Lhasa de Sela se me apareció (no se me ocurre mejor modo de decirlo) hace siete años en un bar de La Latina, en Madrid, un bar que ya no sería capaz de encontrar. Yo tomaba cañas con dos amigas y estaba en una de esas épocas en las que uno es más sensible de lo normal, como si estuviera siempre con la piel más atenta que el ojo o el oído. Si añadimos a la soledad un poco de la sordidez que siempre encuentra uno en una gran ciudad, algunos desengaños y que llevaba a mis espaldas una buena terapia de Tom Waits, Leonard Cohen y Billie Holiday, supongo que no es extraño que me enamorara de Lhasa a la primera.

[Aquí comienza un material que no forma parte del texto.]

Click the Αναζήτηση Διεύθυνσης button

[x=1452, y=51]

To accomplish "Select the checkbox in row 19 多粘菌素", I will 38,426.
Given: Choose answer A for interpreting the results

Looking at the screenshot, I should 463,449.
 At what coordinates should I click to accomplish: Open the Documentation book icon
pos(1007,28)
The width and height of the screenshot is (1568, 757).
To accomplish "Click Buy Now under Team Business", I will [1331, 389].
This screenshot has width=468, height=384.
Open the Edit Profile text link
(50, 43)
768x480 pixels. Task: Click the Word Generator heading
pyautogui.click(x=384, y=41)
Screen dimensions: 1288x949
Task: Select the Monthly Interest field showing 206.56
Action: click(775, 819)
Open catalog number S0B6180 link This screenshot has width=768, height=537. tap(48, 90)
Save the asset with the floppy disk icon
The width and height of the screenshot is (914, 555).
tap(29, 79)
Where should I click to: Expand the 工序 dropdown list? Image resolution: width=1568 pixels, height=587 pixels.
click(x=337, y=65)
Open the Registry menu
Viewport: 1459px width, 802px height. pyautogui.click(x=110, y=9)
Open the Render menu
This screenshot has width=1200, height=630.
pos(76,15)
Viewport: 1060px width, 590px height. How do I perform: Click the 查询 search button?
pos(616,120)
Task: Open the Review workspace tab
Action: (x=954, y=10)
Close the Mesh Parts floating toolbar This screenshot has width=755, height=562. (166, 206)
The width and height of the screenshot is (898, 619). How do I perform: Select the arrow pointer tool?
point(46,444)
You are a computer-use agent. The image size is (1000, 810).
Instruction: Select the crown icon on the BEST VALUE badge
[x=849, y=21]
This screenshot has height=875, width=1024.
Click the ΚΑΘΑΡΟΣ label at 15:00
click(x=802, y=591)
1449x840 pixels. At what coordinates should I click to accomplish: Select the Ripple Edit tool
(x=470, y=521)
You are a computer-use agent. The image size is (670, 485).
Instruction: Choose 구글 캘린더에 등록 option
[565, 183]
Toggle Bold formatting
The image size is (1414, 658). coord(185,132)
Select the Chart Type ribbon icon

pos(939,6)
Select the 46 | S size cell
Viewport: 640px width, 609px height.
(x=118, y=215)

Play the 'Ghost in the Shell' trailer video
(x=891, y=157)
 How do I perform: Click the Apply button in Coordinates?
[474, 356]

La camarera me tuvo que repetir tres veces el nombre de aquella voz que se desgarraba desde algún lugar al otro lado de los altavoces. Lo apunté en una servilleta y lo guardé en el fondo del bolsillo. Convencí a mis amigas para tomar otra caña en el mismo bar con tal de seguir escuchando aquella música a la que era incapaz de poner etiqueta alguna.

Como sucede con las amistades casuales, Lhasa se quedó en mi vida, si bien mis amigas de aquella noche de cervezas desaparecieron de ella. Escribí unas cuantas horas bajo el dictado de su melodía tan atormentada como hermosa. Dicen que Josele Santiago canta con el estómago; la verdad, no sabría definir con qué cantaba Lhasa. Le robé, incluso, el título de una canción para un relato: De cara a la pared.

Como a menudo ocurre con las personas interesantes, no era sencillo seguirle la pista a Lhasa. Su propia biografía era una mezcla de raíces difícil de desenmarañar. Lhasa se disfrazaba a ratos de Chavela en Québec, de Edith Piaf en México o de Wim Mertens en el desierto o de Ry Cooder en Marsella. Saltaba del castellano al inglés o francés del mismo modo natural con el que su voz quebradiza se acomodaba a cualquier cosa que cantara, a cualquier violín, trompeta o guitarra.

Aquella noche llegué a casa dando tumbos y escuchando de nuevo a Tom Waits. Pero llevaba el nombre de Lhasa en una servilleta y estaba, aunque aún no podía saberlo, un poco menos solo.

Dicen que en Montreal nevó durante cuarenta horas después de que Lhasa se fuera.